No To Fascism And Racism At The Ballet

Unite Against Fascism (UAF),

Unite Against Fascism Demonstration

London Coliseum

At the performance of Giselle

Friday 12th January, 12 noon

St Martin’s Lane, London, WC2N 4ES

Simone Clarke, principal dancer with the English National Ballet, has publicly declared her membership of the BNP. The BNP is a fascist party which denies the Nazi holocaust. The BNP stands for total racist hatred. In areas where there presence has grown, violent racist attacks have escalated dramatically.

The BNP is exploiting Simone Clarke’s membership in order to promote and prettify their extreme right wing politics. Such developments are not new: historically the far right has sought the endorsement of artistic figures to attempt to normalise and disguise the reality of their politics, which include everything that is opposite to the conditions necessary for artistic endeavour.

The BNP admires Hitler, denies the Holocaust and is the modern-day successor to the Nazis, who oversaw the mass murder of millions of people and the attempted extermination of entire groups of people in Nazi Germany.

Art is central to the human condition and its flourishing relies on freedom of artistic expression. The Nazis destroyed such freedoms of artistic expression. The rise of Nazism involved such infamy as public book-burnings, the flight from Nazi territory of thousands of artists, scientists and cultural figures, the abolition and destruction of institutions of so called degenerate art such as abstract and expressionist art and institutions like the Bauhaus. One of the many victims of the Nazi holocaust was choreographer, Rene Blum who was murdered in Auschwitz in 1943, he was also the founder of the Ballet de L’Opera Monte Carlo. It is in those people’s memory that we should oppose all forms of fascism. Those artists — and everyone else — who defend the BNP should tell us if they defend the full reality of its politics: claims of ignorance are no defence.

The politics of the BNP are not hard to find, nor is their record. Since the May 2006 elections a BNP councillor in Burnley was found guilty of a racially aggravated public order offence and the agent for the BNP election agent in Redditch in the West Midlands, was sentenced to three months in prison for racially aggravated common assault.
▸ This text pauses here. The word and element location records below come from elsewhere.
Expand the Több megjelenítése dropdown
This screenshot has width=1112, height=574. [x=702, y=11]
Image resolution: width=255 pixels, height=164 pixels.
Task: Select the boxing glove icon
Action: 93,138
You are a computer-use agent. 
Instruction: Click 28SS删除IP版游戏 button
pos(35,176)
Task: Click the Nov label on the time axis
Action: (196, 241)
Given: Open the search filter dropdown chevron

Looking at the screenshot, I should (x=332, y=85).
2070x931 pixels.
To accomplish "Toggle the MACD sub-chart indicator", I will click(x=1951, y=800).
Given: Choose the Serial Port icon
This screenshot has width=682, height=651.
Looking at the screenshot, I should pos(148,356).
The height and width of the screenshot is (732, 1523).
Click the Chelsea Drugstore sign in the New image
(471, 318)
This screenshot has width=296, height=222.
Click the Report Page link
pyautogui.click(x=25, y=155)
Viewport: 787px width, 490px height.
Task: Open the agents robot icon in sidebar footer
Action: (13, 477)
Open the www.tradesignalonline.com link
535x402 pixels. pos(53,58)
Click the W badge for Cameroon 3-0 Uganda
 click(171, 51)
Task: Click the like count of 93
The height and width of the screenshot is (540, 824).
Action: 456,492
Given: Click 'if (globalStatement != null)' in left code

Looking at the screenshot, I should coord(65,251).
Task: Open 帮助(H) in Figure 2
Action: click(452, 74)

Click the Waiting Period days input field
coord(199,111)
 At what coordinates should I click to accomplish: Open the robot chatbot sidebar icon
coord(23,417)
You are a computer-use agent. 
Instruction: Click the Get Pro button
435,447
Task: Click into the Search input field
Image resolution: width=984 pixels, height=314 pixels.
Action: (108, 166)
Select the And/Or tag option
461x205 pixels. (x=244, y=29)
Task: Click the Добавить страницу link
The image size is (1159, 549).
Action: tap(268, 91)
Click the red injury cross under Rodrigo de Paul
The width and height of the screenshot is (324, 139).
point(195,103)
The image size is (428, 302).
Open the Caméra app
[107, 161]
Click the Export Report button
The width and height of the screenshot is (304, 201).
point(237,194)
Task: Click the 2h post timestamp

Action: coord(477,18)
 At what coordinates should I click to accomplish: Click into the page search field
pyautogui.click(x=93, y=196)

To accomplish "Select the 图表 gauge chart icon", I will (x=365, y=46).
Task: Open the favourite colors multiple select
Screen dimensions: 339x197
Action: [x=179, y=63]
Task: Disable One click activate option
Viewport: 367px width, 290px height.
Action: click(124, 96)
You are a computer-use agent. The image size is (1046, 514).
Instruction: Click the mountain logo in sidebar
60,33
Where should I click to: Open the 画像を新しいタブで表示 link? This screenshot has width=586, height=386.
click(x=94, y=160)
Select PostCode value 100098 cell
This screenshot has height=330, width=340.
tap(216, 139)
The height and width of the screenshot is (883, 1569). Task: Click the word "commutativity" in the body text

We are calling on all those who have an appreciation for the arts, music, and dance to demand that the promotion of racist and fascist politics are incompatible with a leading arts institution such as the English National Ballet, to speak out against the association of artists with the BNP, and that Simone Clarke should be removed from her position.


Principal dancer Simone Clarke was revealed to be a member of the party by the Guardian newspaper last month.

She has since defended her beliefs, and says the BNP is “the only party to take a stand” on issues like immigration.

Campaign group Unite Against Fascism (UAF) is calling for the 36-year-old ballerina to be sacked.

It is planning to protest outside a performance of Giselle, in which Clarke takes the lead role, at the London Coliseum later this week.

The English National Ballet says it will not comment on the political affiliations or personal lives of its dancers.

‘No regrets’

Calls for Clarke’s dismissal have increased since she gave an interview defending her political views to the Mail on Sunday.

“I have been labelled a racist and a fascist,” she said, “because I have a view on immigration — and I mean mass immigration — but isn’t that something that a lot of people worry about?

“It’s not about removing foreigners. It’s about border controls,” she added.

“I don’t regret anything. I will stay a member.”

“We would like to see Simone Clarke removed,” said UAF spokesman Weyman Bennett. “We believe she had used her position to support a party which fosters division.”

‘Incompatible views’

He added that such views were “incompatible with a leading arts institution such as the English National Ballet”.

The BNP currently holds more than 50 council seats in the UK.

On its website, it portrays itself as the only party “prepared to defend our traditional principles against the politically correct agenda” of Tony Blair and David Cameron.

But it is still best known for its political involvement in areas with racial tensions, and has been accused of stirring up antagonism — particularly against Muslims — in places such as Oldham, Burnley and Bradford.